I recently traveled from Denpasar to Jakarta with many stops along the way. After landing at Ngurah Rai Airport, I proceeded to employ every conveyance imaginable; bus, train, taxi, becak (those little bicycle driven cabs), motorbike, and feet. About the only methods left unexplored were camel and hot-air balloon. Years of living in New York had made me soft, at least in terms of travel. Perhaps my new perceptions of traveling in the country of my birth were due to the fact that, for the first time, I was traveling with a bule (White man). This particular bule is my half brother with whom I share a Javanese mother. While I look Malay, my brother Hamid really looks like a White man. No doubt the experience of being identified as an American, or at least in the company of an American, had something to do with the reception we encountered. Traveling with my bule brother also gave me the opportunity to see the experience through someone else’s eyes. Hamid grew up in America and has seen little of this gracious land. I was very proud to show off my beloved Indonesia to my brother. However, the journey between splendors, like the waters between islands, was fraught with inconvenience and occasional peril.

◆ DATA SUPPLIED:

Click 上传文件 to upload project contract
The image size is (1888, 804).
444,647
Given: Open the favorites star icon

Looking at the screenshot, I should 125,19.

==

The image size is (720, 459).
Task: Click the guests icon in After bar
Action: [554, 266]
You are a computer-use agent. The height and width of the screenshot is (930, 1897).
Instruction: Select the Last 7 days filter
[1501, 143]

* * *

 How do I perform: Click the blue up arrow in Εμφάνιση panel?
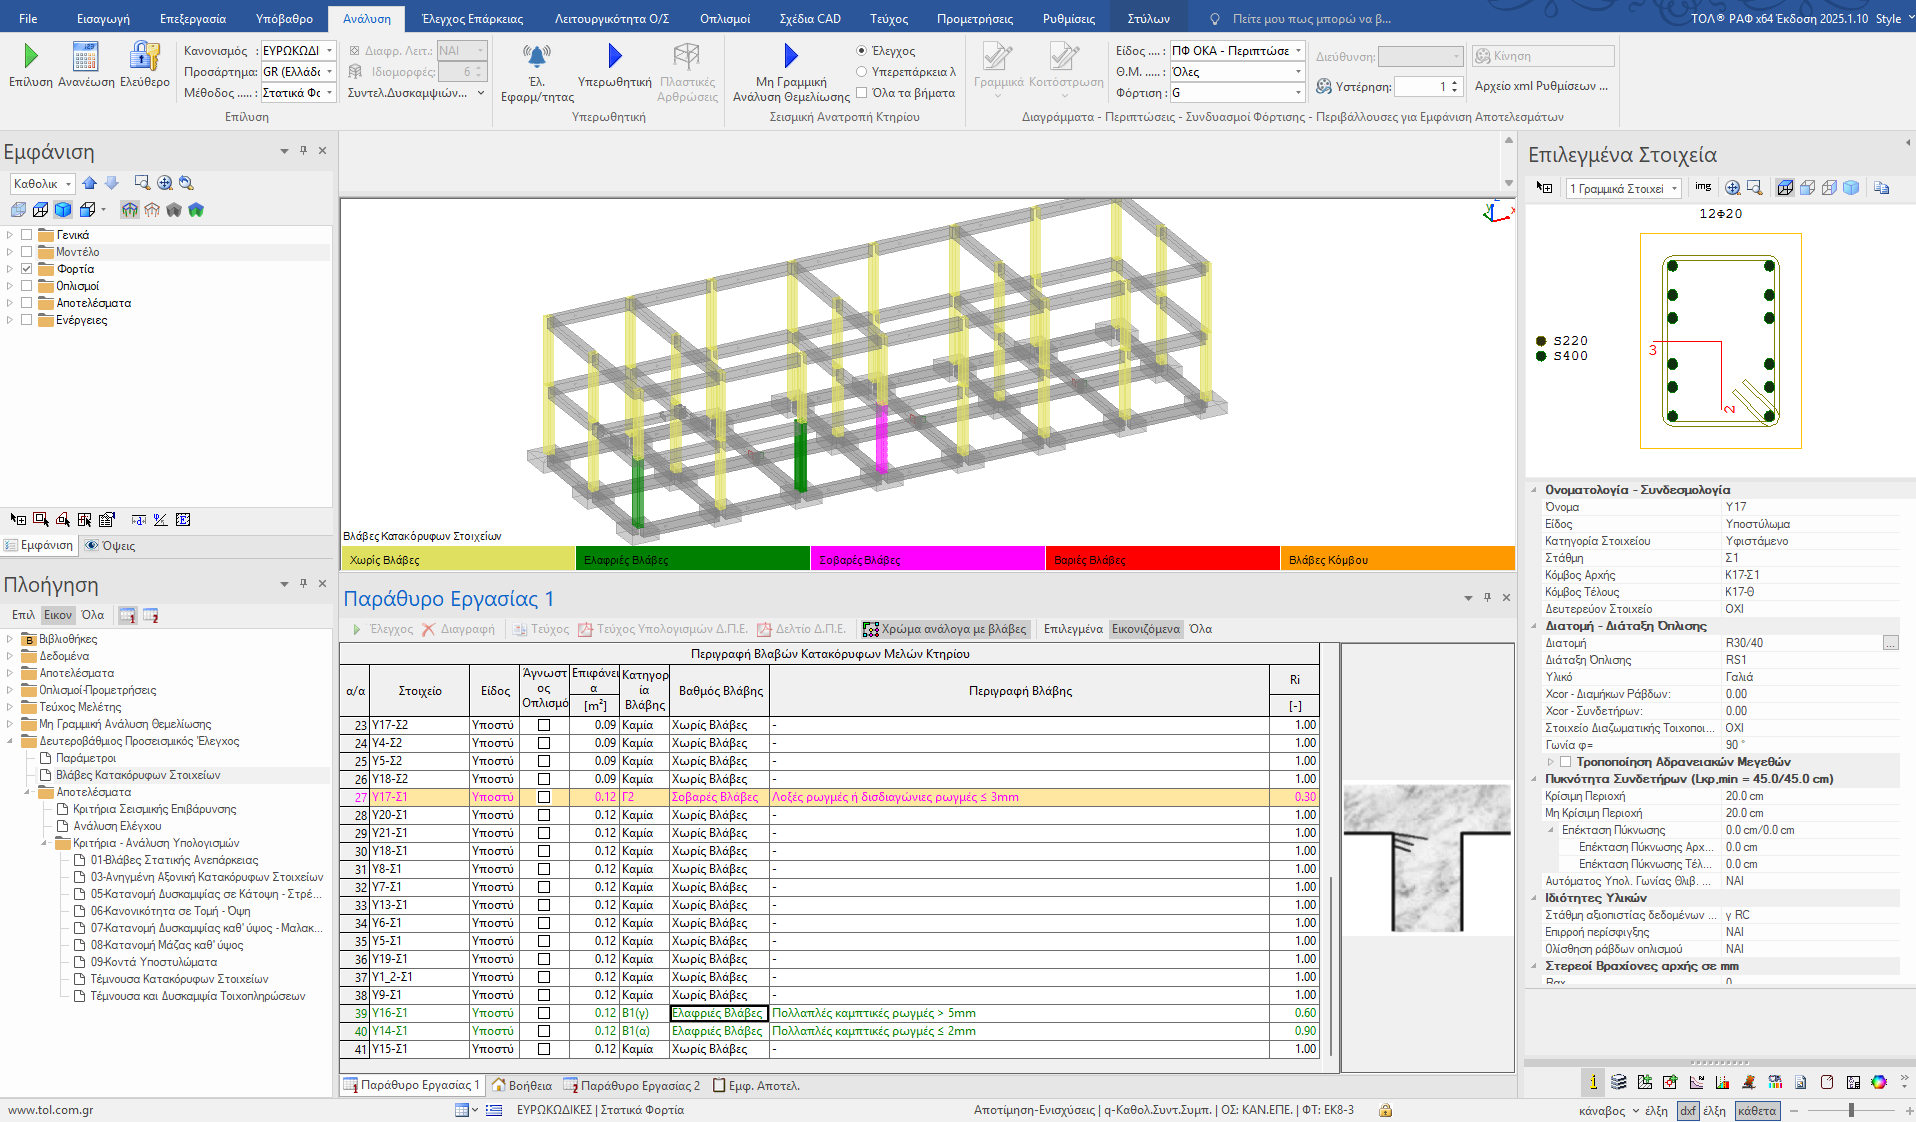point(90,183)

◆ WHAT THE TASK REQUIRES:
In the travel account of the trip from Denpasar to Jakarta, at which airport did the writer land?

◆ RESULT OF THE EXERCISE:
Ngurah Rai Airport